Uncertainty Quantification¶

Uncertainty Quantification (UQ) gives every Grampus agent a real-time confidence signal and a three-tier escalation ladder. Instead of silently returning a low-quality answer when an LLM is unsure, UQ measures how confident the model actually is — step by step, across the entire run — and takes a principled action: proceed, log a warning, pause for human review, or abort.

Why verbalized confidence is not enough¶

Most agentic frameworks ask the model to write "confidence": 0.9 in its JSON output and treat that as the ground truth. Research shows this is unreliable:

Signal	ECE (lower = better)	Notes
Verbalized confidence	0.377+	Aligned models cluster at 90–100% regardless of accuracy (arXiv 2412.14737, KDD 2025)
P(True) self-evaluation	~0.10	Single follow-up call; works on any black-box API
Semantic entropy	best AUROC	N-sample entropy; most accurate but slower (Farquhar et al., Nature 2024)

Grampus uses all three signals in a dual-process architecture: a fast path that always runs, and a slow path that activates only when the fast path is uncertain.

Architecture: Dual-Process AUQ¶

LLM response
     │
     ▼
┌─────────────────────────────────────────────┐
│  System 1 (fast — always runs)              │
│  1. Extract verbalized confidence           │
│  2. P(True) follow-up call (optional)       │
│  3. Weighted, calibrated fusion             │
└───────────────┬─────────────────────────────┘
                │ fused ∈ trigger zone?
                ▼
┌─────────────────────────────────────────────┐
│  System 2 (slow — opt-in)                  │
│  4. Adaptive semantic entropy sampling      │
│     ├─ Start with 2 samples                │
│     ├─ Jaccard ≥ 0.6 → early stop         │
│     └─ Else extend to max_samples          │
│  5. Pessimistic fusion: min(fast, entropy) │
└───────────────┬─────────────────────────────┘
                │
                ▼
┌─────────────────────────────────────────────┐
│  SAUP Propagation (across steps)            │
│  propagated = w·fused + (1-w)·cumulative   │
│  weights: decision=0.70, llm=0.55,         │
│           tool=0.45, memory_read=0.35       │
└───────────────┬─────────────────────────────┘
                │
                ▼
┌─────────────────────────────────────────────┐
│  Three-Tier Escalation Policy               │
│  ≥ 0.80 → LOW    → PROCEED                 │
│  ≥ 0.60 → MEDIUM → PROCEED_WITH_LOG        │
│  ≥ 0.40 → HIGH   → PAUSE_FOR_HUMAN         │
│  < 0.40 → CRITICAL → ABORT (UncertaintyError)│
└─────────────────────────────────────────────┘

Quick start¶

from grampus.orchestration import AgentRunner, UncertaintyMonitor, UncertaintyPolicy

policy = UncertaintyPolicy(
    low_threshold=0.80,          # PROCEED below this
    medium_threshold=0.60,       # warn below this
    high_threshold=0.40,         # pause for human below this
    enable_p_true=True,          # run P(True) follow-up call
    irreversible_tool_names=["send_email", "delete_records", "deploy"],
)

monitor = UncertaintyMonitor(policy=policy)

runner = AgentRunner(
    model_client=client,
    tool_executor=executor,
    uncertainty_monitor=monitor,
)

result = await runner.run(agent_def, "Summarise this legal brief.", session_id="s1")

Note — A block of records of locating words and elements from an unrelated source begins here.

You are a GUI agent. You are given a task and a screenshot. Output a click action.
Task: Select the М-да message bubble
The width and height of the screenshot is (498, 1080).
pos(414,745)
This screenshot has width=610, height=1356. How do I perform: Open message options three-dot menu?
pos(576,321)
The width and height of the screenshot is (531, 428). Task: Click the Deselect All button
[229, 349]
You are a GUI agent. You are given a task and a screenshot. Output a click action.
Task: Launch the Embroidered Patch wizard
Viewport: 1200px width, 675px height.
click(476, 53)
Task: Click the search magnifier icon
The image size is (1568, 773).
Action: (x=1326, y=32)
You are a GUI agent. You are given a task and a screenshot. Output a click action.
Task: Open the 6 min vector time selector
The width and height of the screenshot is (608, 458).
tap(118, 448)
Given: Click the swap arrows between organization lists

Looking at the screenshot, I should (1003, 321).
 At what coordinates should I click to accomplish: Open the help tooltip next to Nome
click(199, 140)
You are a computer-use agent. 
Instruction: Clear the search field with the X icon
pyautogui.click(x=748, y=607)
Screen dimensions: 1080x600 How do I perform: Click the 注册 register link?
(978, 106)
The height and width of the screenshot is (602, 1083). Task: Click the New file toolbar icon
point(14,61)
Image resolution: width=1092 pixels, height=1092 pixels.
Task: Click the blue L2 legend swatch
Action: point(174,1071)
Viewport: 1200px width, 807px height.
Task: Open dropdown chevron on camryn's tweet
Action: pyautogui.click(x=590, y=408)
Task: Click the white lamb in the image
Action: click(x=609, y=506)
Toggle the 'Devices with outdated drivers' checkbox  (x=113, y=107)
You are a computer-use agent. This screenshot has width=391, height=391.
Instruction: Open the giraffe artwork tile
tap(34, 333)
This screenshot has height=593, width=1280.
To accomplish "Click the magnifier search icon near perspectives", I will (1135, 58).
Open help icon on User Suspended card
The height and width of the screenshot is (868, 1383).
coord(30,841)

if result.status == AgentStatus.WAITING_FOR_HUMAN:
    meta = result.metadata.get("uncertainty", {})
    print(f"Paused — level: {meta['overall_level']}, confidence: {meta['cumulative_confidence']:.2f}")

Escalation tiers¶

Level	Propagated confidence	Action	What happens
LOW	≥ 0.80	`PROCEED`	Run continues normally
MEDIUM	≥ 0.60	`PROCEED_WITH_LOG`	Warning logged; run continues
HIGH	≥ 0.40	`PAUSE_FOR_HUMAN`	`status = WAITING_FOR_HUMAN`; optional reflection prompt injected
CRITICAL	< 0.40	`ABORT`	`UncertaintyError` raised

Irreversible tool override¶

When a tool name matches any entry in irreversible_tool_names (case-insensitive substring match), MEDIUM escalates to PAUSE_FOR_HUMAN. LOW is always safe, even for irreversible tools.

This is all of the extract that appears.